# Materials provided start
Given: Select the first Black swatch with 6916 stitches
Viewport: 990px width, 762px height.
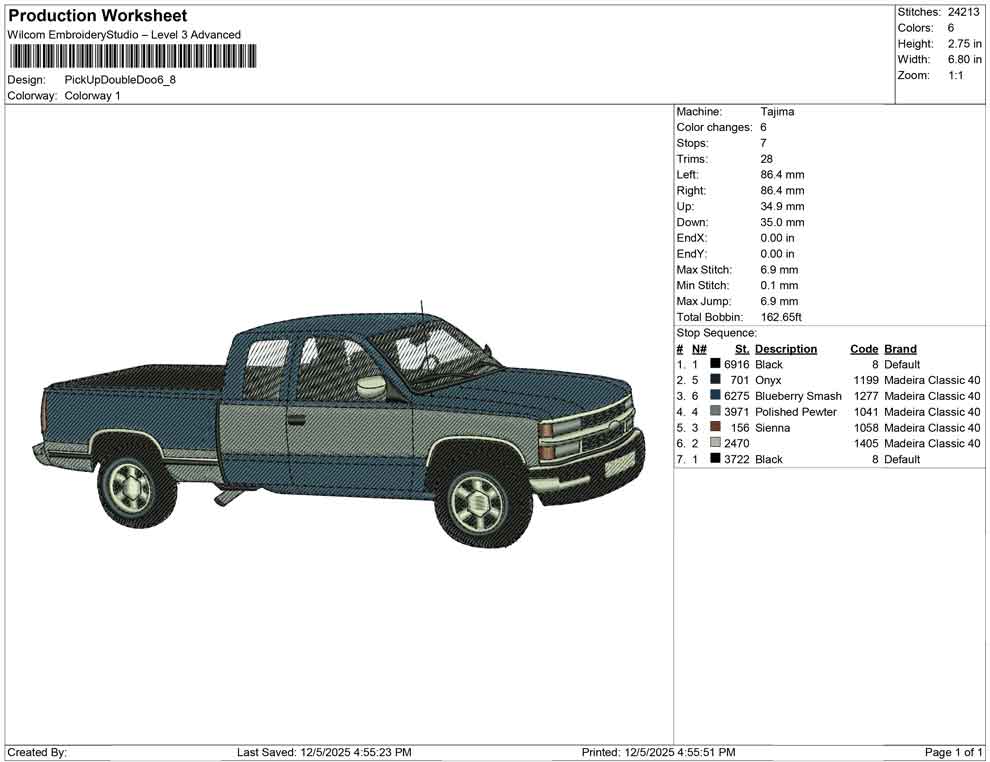Looking at the screenshot, I should click(715, 365).
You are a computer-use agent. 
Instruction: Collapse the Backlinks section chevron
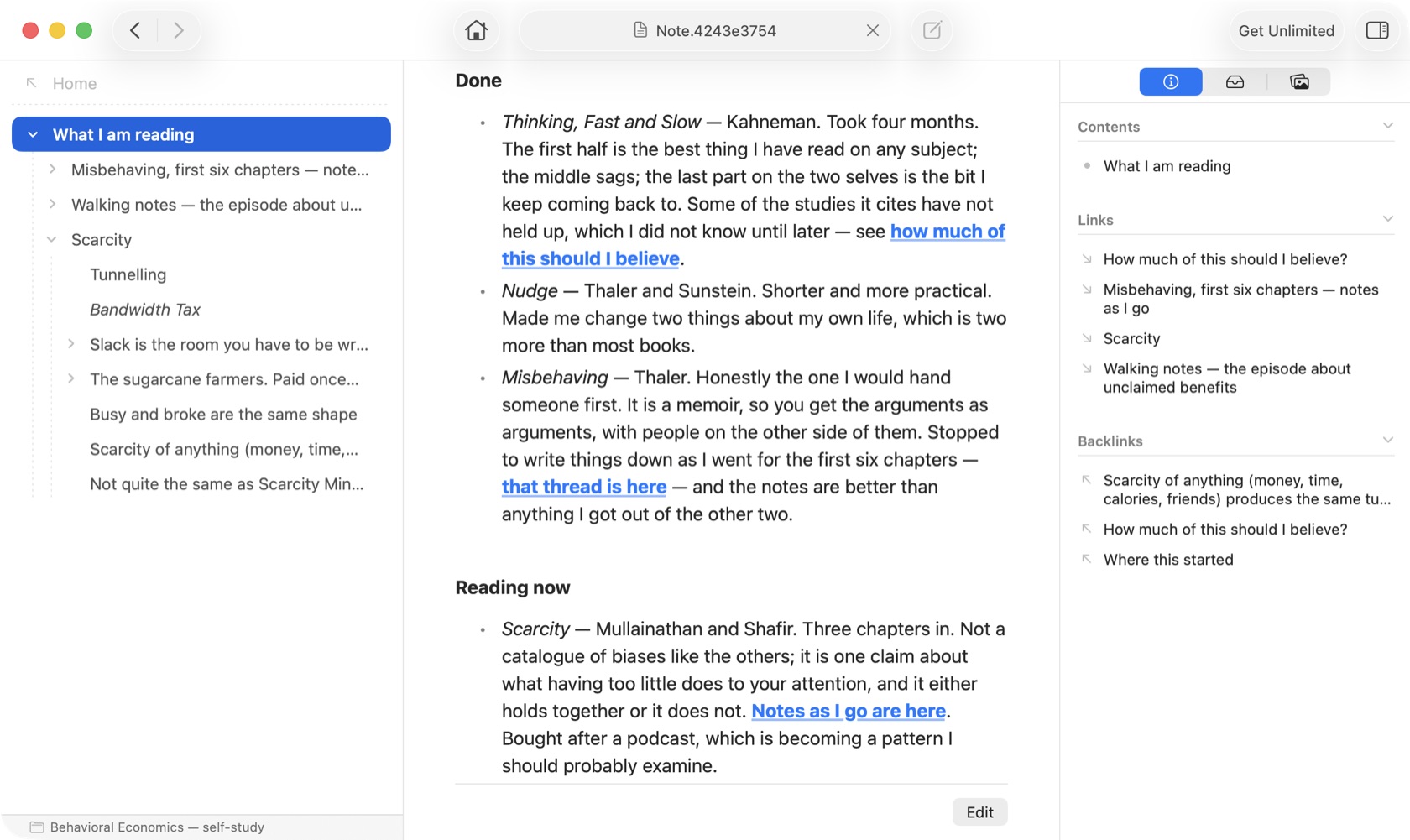1387,440
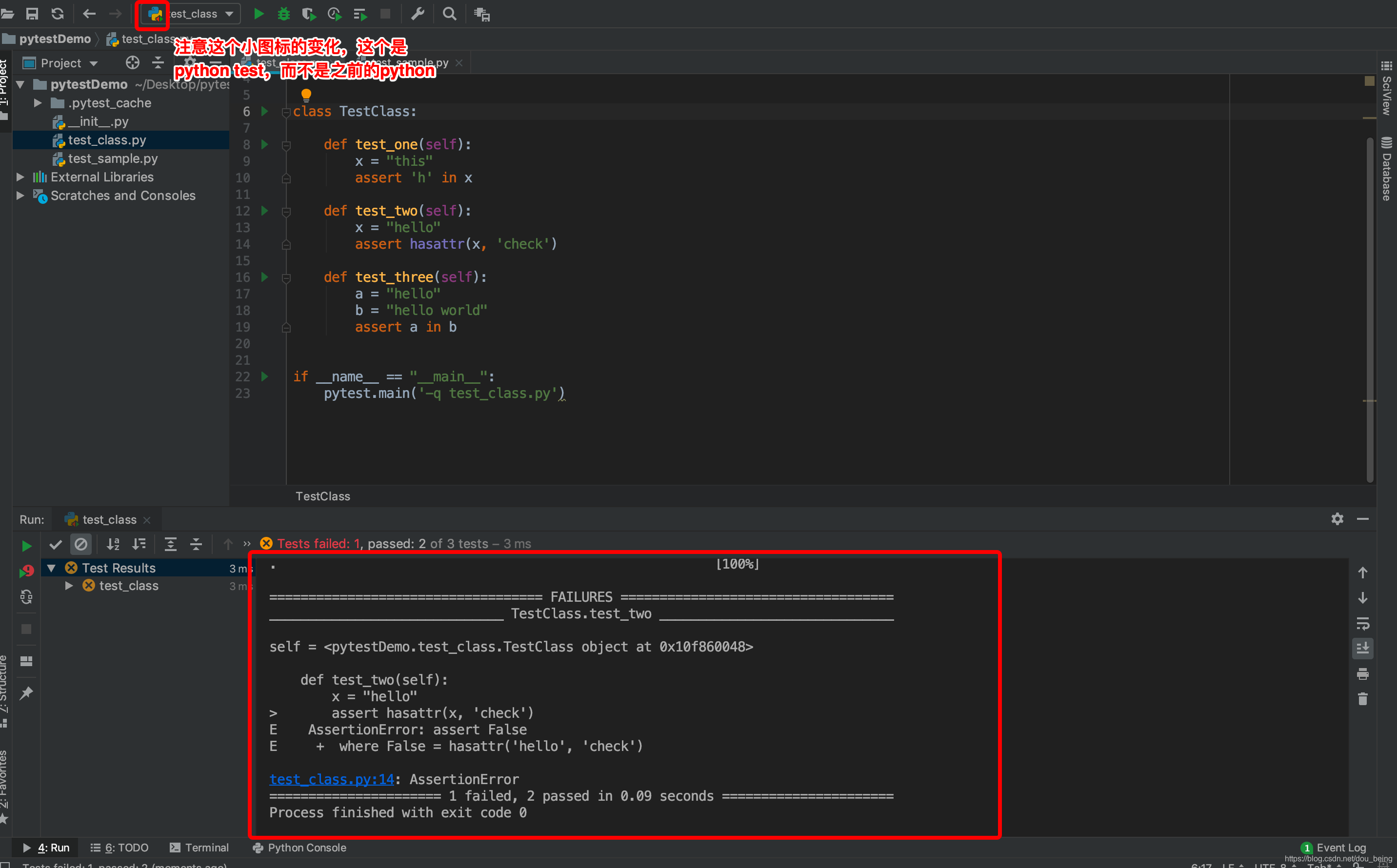The height and width of the screenshot is (868, 1397).
Task: Open the wrench settings icon
Action: (418, 14)
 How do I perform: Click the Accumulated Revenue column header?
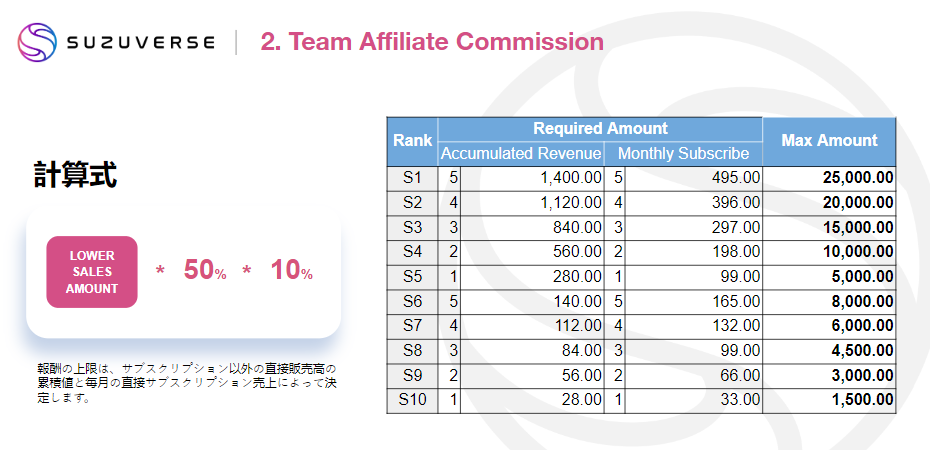[521, 154]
# Materials provided end
### Task prompt
Extract each line of the records above verbatim, leaving out the pictures.

### Written response
Given: Select the first Black swatch with 6916 stitches
Viewport: 990px width, 762px height.
Looking at the screenshot, I should click(715, 365).
You are a computer-use agent. 
Instruction: Collapse the Backlinks section chevron
1387,440
The height and width of the screenshot is (868, 1397).
Task: Open the wrench settings icon
Action: (418, 14)
 How do I perform: Click the Accumulated Revenue column header?
[521, 154]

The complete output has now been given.